Claro que sou
habitado por memórias, imagens nômades que se confundem nas datas, lembranças
que me chamam até a janela para ver o desfile do passado. O que não significa
que seja saudosista. Não tenho maior pareço por idades passadas que pela atual.
Cada qual com sua índole. Imagino as recordações todas colocadas em um mapa topográfico,
carregado de curvas, tantas e tais que é impossível se perceber detalhes. Então,
para que não se percam todas no emaranhado do tempo, estacas são colocadas para
destacar algumas delas. A escolha é aleatória, nem sequer imagino quem ou o quê
lança essas marcas. Quando percebo, já estão ali, pedindo atenção. Esta aqui,
por exemplo, mostra um menino de 12 anos com seus brinquedos, cavando túneis em
montes de areia. Não era difícil encontrá-los, estavam por toda parte no bairro
novo. E enquanto eu organizava uma cidade subterrânea com os bonecos (índios,
soldados, robôs), meus colegas de idade descobriam outros jogos: muitos já
conheciam os sabores e amores de beijos e toques. Eu imaginava ser bom, mas não
tinha pressa, estava ocupado demais recriando o mundo. Os corpos iam crescendo
e as roupas diminuindo, as festas se tornavam uma opção aos domingos de árvores
e tédio. Os meninos davam a entender que eu estava atrasado, que minha infância
se prorrogava além do devido. Eu duvidava: ainda tinha muita imaginação. Também
ansiava sentir também o calor alheio, mas projetava isso para um futuro
abstrato. Almejava um romance de novela, com direito a trilha sonora, alguma
das canções que ouvia ilustrando o enredo. A ficção era minha realidade.
Vai daí que eu
me apaixonava intermitentemente.
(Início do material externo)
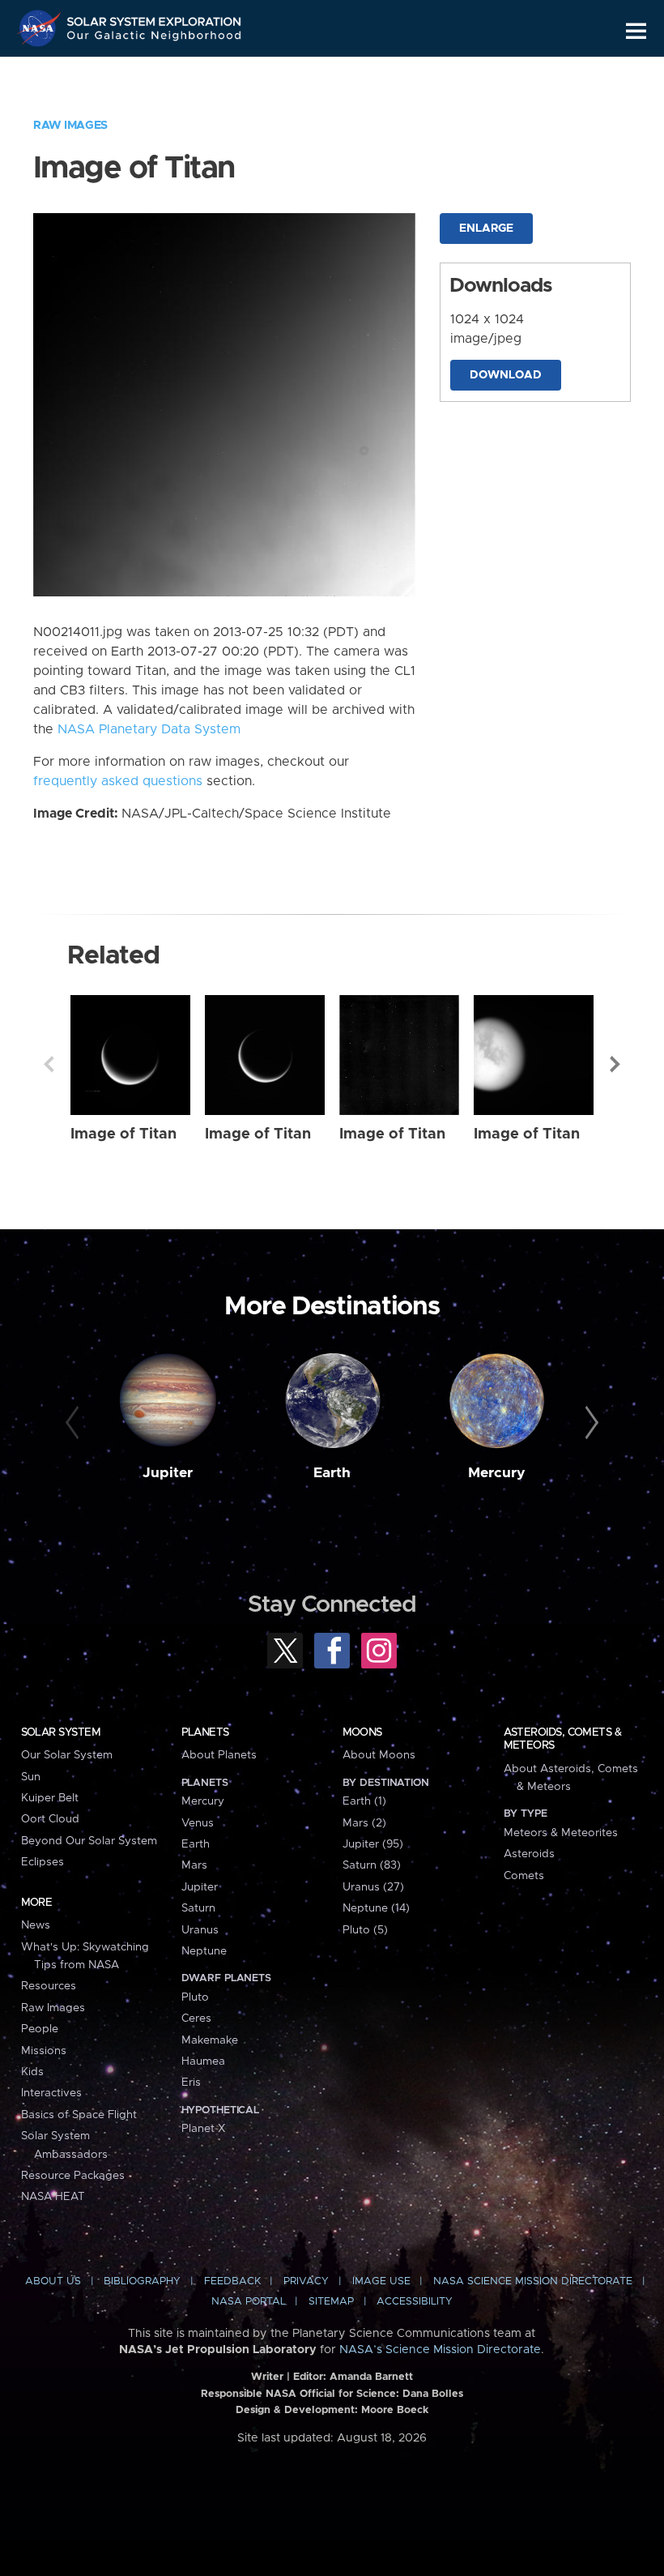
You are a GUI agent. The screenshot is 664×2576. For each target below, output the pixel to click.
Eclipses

Bastava que ela soubesse meu nome, ou que
aquela fosse gentil comigo, ou que outra me olhasse por mais tempo e seu nome
se tornava minha fixação, a palavra que eu mais repetiria durante o longo
trajeto entre um e outro acontecimento, paixões que duravam intensos oito ou
nove dias. Enfiado na distração de uma dessas, dividia uma manhã entre
observá-la e copiar o que estava na lousa. Alguém bateu à porta e chamou a
professora. Logo ela voltava, apresentando:
- Essa é nossa
nova colega, Viviane...
Olhei uma
primeira vez, passarinho à toa, à toa. Atentei uma vez mais, para cair na
armadilha: Viviane, sardas no rosto, menina da fazenda, verde-terra na vista.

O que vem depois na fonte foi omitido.